The listing that follows should be reproduced exactly, line for line.
Segment Start: DATA PROVIDED
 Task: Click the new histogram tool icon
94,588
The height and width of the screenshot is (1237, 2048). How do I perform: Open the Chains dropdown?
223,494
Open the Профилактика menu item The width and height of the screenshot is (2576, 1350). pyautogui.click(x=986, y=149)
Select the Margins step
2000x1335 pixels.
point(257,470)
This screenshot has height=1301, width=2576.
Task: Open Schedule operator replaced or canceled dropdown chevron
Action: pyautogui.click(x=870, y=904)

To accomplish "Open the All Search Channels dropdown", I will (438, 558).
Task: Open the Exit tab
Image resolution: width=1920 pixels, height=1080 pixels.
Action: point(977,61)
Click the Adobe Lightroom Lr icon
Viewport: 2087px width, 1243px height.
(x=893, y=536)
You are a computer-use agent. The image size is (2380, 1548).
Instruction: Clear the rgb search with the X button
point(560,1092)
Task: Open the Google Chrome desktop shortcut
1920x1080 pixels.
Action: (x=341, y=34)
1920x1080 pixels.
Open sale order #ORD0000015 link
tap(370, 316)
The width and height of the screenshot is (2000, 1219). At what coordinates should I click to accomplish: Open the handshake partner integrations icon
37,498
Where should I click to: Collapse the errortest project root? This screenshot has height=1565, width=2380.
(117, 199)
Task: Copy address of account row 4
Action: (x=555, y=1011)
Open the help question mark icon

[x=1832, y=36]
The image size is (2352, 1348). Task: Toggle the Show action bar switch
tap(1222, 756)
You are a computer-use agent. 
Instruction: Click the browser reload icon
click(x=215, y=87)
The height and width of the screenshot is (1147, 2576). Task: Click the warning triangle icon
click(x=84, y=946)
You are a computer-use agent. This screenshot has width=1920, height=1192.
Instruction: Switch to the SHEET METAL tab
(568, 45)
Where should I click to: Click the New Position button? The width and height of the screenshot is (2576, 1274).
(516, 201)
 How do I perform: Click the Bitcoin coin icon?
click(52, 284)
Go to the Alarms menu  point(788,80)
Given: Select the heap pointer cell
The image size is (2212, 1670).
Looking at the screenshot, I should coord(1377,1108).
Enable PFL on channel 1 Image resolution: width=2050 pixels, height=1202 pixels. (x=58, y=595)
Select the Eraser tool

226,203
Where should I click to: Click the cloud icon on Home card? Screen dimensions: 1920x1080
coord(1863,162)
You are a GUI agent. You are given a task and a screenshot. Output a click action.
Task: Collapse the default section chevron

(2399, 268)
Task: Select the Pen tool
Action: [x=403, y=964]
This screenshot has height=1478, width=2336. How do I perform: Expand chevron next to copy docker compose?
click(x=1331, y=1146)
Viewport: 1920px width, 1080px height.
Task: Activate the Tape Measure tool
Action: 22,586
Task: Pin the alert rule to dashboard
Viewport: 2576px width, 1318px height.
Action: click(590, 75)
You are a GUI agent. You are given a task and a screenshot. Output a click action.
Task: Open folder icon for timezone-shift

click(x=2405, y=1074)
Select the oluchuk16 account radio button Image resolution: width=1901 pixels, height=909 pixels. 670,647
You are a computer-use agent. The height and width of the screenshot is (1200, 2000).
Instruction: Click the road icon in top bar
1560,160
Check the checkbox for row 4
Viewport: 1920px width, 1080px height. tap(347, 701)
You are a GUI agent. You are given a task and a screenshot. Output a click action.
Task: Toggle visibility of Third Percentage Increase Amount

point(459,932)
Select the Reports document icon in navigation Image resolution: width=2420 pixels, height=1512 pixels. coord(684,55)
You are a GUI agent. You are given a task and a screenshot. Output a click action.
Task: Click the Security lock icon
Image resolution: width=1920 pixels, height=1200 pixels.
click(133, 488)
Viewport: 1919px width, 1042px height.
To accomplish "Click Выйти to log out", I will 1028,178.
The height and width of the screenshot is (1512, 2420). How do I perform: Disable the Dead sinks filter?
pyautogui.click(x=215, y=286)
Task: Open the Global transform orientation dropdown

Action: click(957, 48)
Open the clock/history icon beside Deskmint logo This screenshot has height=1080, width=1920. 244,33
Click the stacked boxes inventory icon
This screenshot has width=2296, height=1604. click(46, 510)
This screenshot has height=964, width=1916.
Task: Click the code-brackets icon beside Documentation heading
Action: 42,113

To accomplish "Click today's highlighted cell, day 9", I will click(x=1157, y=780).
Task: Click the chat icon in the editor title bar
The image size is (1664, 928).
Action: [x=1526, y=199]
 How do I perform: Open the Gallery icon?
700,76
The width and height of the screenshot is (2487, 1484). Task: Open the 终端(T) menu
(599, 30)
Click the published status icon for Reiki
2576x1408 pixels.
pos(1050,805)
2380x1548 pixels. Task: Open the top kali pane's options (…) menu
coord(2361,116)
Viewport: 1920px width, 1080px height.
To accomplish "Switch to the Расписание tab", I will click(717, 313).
Segment End: DATA PROVIDED
# EXPECTED ANSWER
 Task: Click the new histogram tool icon
94,588
The height and width of the screenshot is (1237, 2048). How do I perform: Open the Chains dropdown?
223,494
Open the Профилактика menu item The width and height of the screenshot is (2576, 1350). pyautogui.click(x=986, y=149)
Select the Margins step
2000x1335 pixels.
point(257,470)
This screenshot has height=1301, width=2576.
Task: Open Schedule operator replaced or canceled dropdown chevron
Action: pyautogui.click(x=870, y=904)

To accomplish "Open the All Search Channels dropdown", I will (438, 558).
Task: Open the Exit tab
Image resolution: width=1920 pixels, height=1080 pixels.
Action: point(977,61)
Click the Adobe Lightroom Lr icon
Viewport: 2087px width, 1243px height.
(x=893, y=536)
You are a computer-use agent. The image size is (2380, 1548).
Instruction: Clear the rgb search with the X button
point(560,1092)
Task: Open the Google Chrome desktop shortcut
1920x1080 pixels.
Action: (x=341, y=34)
1920x1080 pixels.
Open sale order #ORD0000015 link
tap(370, 316)
The width and height of the screenshot is (2000, 1219). At what coordinates should I click to accomplish: Open the handshake partner integrations icon
37,498
Where should I click to: Collapse the errortest project root? This screenshot has height=1565, width=2380.
(117, 199)
Task: Copy address of account row 4
Action: (x=555, y=1011)
Open the help question mark icon

[x=1832, y=36]
The image size is (2352, 1348). Task: Toggle the Show action bar switch
tap(1222, 756)
You are a computer-use agent. 
Instruction: Click the browser reload icon
click(x=215, y=87)
The height and width of the screenshot is (1147, 2576). Task: Click the warning triangle icon
click(x=84, y=946)
You are a computer-use agent. This screenshot has width=1920, height=1192.
Instruction: Switch to the SHEET METAL tab
(568, 45)
Where should I click to: Click the New Position button? The width and height of the screenshot is (2576, 1274).
(516, 201)
 How do I perform: Click the Bitcoin coin icon?
click(52, 284)
Go to the Alarms menu  point(788,80)
Given: Select the heap pointer cell
The image size is (2212, 1670).
Looking at the screenshot, I should coord(1377,1108).
Enable PFL on channel 1 Image resolution: width=2050 pixels, height=1202 pixels. (x=58, y=595)
Select the Eraser tool

226,203
Where should I click to: Click the cloud icon on Home card? Screen dimensions: 1920x1080
coord(1863,162)
You are a GUI agent. You are given a task and a screenshot. Output a click action.
Task: Collapse the default section chevron

(2399, 268)
Task: Select the Pen tool
Action: [x=403, y=964]
This screenshot has height=1478, width=2336. How do I perform: Expand chevron next to copy docker compose?
click(x=1331, y=1146)
Viewport: 1920px width, 1080px height.
Task: Activate the Tape Measure tool
Action: 22,586
Task: Pin the alert rule to dashboard
Viewport: 2576px width, 1318px height.
Action: click(590, 75)
You are a GUI agent. You are given a task and a screenshot. Output a click action.
Task: Open folder icon for timezone-shift

click(x=2405, y=1074)
Select the oluchuk16 account radio button Image resolution: width=1901 pixels, height=909 pixels. 670,647
You are a computer-use agent. The height and width of the screenshot is (1200, 2000).
Instruction: Click the road icon in top bar
1560,160
Check the checkbox for row 4
Viewport: 1920px width, 1080px height. tap(347, 701)
You are a GUI agent. You are given a task and a screenshot. Output a click action.
Task: Toggle visibility of Third Percentage Increase Amount

point(459,932)
Select the Reports document icon in navigation Image resolution: width=2420 pixels, height=1512 pixels. coord(684,55)
You are a GUI agent. You are given a task and a screenshot. Output a click action.
Task: Click the Security lock icon
Image resolution: width=1920 pixels, height=1200 pixels.
click(133, 488)
Viewport: 1919px width, 1042px height.
To accomplish "Click Выйти to log out", I will 1028,178.
The height and width of the screenshot is (1512, 2420). How do I perform: Disable the Dead sinks filter?
pyautogui.click(x=215, y=286)
Task: Open the Global transform orientation dropdown

Action: click(957, 48)
Open the clock/history icon beside Deskmint logo This screenshot has height=1080, width=1920. 244,33
Click the stacked boxes inventory icon
This screenshot has width=2296, height=1604. click(46, 510)
This screenshot has height=964, width=1916.
Task: Click the code-brackets icon beside Documentation heading
Action: 42,113

To accomplish "Click today's highlighted cell, day 9", I will click(x=1157, y=780).
Task: Click the chat icon in the editor title bar
The image size is (1664, 928).
Action: [x=1526, y=199]
 How do I perform: Open the Gallery icon?
700,76
The width and height of the screenshot is (2487, 1484). Task: Open the 终端(T) menu
(599, 30)
Click the published status icon for Reiki
2576x1408 pixels.
pos(1050,805)
2380x1548 pixels. Task: Open the top kali pane's options (…) menu
coord(2361,116)
Viewport: 1920px width, 1080px height.
To accomplish "Switch to the Расписание tab", I will click(717, 313).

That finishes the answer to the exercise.